*The problem:* For each line of the data below, copy it if it holds the word "computer".

── Exercise data ──

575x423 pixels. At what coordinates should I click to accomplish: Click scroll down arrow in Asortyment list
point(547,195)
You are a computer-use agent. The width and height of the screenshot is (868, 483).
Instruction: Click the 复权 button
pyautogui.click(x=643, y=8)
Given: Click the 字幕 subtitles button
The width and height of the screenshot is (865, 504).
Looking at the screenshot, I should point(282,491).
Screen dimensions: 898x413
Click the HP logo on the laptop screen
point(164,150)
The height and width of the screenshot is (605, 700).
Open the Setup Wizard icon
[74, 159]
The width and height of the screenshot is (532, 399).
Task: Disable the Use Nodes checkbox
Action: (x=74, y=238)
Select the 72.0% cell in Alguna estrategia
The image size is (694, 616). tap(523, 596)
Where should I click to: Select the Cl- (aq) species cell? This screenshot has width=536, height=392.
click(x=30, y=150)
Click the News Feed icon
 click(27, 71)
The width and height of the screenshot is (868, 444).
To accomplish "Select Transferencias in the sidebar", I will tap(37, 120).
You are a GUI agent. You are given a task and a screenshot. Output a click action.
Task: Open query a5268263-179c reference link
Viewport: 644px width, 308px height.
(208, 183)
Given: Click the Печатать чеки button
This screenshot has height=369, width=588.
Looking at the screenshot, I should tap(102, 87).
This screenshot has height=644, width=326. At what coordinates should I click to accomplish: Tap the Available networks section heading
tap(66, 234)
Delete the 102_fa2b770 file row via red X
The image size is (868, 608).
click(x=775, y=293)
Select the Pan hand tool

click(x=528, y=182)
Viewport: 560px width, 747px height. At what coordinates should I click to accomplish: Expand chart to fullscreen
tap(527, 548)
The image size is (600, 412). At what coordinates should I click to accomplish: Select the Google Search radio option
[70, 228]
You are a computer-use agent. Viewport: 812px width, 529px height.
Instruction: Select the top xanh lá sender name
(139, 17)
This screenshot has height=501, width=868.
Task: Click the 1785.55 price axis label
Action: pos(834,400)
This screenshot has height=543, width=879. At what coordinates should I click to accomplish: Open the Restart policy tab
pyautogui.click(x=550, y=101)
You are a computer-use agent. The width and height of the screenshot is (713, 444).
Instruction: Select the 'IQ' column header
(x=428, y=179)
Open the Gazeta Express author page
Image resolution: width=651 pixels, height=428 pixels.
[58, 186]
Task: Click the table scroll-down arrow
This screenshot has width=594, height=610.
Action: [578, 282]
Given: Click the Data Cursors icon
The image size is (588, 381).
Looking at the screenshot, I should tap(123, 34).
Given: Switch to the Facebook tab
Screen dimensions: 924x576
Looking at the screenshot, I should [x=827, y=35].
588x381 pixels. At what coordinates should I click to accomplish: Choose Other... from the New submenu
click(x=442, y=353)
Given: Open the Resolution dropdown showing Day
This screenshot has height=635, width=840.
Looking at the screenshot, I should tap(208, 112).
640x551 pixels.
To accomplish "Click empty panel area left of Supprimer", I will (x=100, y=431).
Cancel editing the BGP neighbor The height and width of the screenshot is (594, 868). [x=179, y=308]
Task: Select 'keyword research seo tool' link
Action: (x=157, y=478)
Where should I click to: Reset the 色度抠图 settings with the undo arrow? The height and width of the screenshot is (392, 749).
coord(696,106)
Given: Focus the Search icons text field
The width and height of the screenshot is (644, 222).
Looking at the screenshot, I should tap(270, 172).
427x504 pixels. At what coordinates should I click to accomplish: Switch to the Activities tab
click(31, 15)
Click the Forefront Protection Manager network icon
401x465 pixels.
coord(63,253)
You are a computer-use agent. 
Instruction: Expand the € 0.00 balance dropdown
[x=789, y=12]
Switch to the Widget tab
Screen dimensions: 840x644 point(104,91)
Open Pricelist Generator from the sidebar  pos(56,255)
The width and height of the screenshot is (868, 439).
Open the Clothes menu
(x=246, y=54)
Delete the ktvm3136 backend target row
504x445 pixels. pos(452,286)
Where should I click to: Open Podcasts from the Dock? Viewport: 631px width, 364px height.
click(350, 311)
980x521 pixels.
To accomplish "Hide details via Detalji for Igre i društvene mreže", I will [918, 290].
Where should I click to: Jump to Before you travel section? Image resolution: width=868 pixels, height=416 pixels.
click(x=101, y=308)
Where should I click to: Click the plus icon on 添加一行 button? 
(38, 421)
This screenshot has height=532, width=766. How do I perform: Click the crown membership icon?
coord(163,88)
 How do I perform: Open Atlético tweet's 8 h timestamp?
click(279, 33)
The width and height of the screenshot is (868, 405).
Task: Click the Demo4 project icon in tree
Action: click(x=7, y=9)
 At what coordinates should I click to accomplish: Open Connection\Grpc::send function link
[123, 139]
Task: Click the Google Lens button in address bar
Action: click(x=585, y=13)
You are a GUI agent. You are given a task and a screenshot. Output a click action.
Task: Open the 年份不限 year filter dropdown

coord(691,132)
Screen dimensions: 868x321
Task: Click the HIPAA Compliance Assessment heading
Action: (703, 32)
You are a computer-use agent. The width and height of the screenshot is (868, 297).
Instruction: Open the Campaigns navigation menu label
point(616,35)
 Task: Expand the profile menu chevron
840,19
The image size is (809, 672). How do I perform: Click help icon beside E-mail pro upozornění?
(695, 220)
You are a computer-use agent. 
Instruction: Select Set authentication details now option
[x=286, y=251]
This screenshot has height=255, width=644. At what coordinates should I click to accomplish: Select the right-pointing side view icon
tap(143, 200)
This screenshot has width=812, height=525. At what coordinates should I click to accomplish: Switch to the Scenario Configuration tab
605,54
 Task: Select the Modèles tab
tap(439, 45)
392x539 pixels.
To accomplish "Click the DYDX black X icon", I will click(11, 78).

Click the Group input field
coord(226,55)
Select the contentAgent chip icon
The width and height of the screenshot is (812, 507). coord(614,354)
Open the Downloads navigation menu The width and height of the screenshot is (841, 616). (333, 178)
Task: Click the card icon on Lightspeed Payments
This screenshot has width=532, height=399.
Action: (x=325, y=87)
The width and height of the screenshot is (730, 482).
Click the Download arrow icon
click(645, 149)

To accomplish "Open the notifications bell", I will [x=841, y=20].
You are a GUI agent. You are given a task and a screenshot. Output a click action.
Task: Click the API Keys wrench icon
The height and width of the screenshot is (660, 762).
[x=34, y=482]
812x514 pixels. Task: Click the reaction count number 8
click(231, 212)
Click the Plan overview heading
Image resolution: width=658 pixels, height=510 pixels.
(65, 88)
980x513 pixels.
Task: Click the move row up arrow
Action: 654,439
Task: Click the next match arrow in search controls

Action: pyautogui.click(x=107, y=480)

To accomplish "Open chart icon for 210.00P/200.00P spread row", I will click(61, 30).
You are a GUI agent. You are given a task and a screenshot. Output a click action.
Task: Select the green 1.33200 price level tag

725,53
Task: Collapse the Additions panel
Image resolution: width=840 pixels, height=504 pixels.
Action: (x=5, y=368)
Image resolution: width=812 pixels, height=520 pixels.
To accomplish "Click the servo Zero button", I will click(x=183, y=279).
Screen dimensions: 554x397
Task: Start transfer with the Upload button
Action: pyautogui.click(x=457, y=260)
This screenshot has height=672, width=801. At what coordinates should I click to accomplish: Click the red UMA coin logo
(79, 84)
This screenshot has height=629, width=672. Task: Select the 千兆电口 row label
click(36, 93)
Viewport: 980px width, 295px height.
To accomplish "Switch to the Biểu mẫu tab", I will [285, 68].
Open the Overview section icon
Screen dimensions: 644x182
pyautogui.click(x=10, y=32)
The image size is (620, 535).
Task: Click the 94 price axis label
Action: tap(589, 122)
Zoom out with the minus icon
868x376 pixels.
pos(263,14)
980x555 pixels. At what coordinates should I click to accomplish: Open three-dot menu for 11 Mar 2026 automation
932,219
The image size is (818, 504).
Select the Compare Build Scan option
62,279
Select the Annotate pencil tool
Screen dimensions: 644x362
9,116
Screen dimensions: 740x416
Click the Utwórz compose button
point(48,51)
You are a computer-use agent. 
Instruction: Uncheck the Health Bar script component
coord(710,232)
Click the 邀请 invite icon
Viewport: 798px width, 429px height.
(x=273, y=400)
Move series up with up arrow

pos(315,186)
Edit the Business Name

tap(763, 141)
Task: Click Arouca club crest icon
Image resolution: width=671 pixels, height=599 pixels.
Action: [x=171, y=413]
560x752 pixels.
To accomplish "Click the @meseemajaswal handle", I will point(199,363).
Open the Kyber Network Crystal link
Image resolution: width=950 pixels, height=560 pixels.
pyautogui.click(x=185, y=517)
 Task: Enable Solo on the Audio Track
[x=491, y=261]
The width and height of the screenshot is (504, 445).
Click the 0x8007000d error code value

───

*Reply:*
You are a computer-use agent. The width and height of the screenshot is (868, 483).
You are a computer-use agent. Viewport: 812px width, 529px height.
You are a computer-use agent. The width and height of the screenshot is (713, 444).
You are a computer-use agent. 
You are a computer-use agent. The width and height of the screenshot is (868, 297).
You are a computer-use agent. 
You are a computer-use agent. 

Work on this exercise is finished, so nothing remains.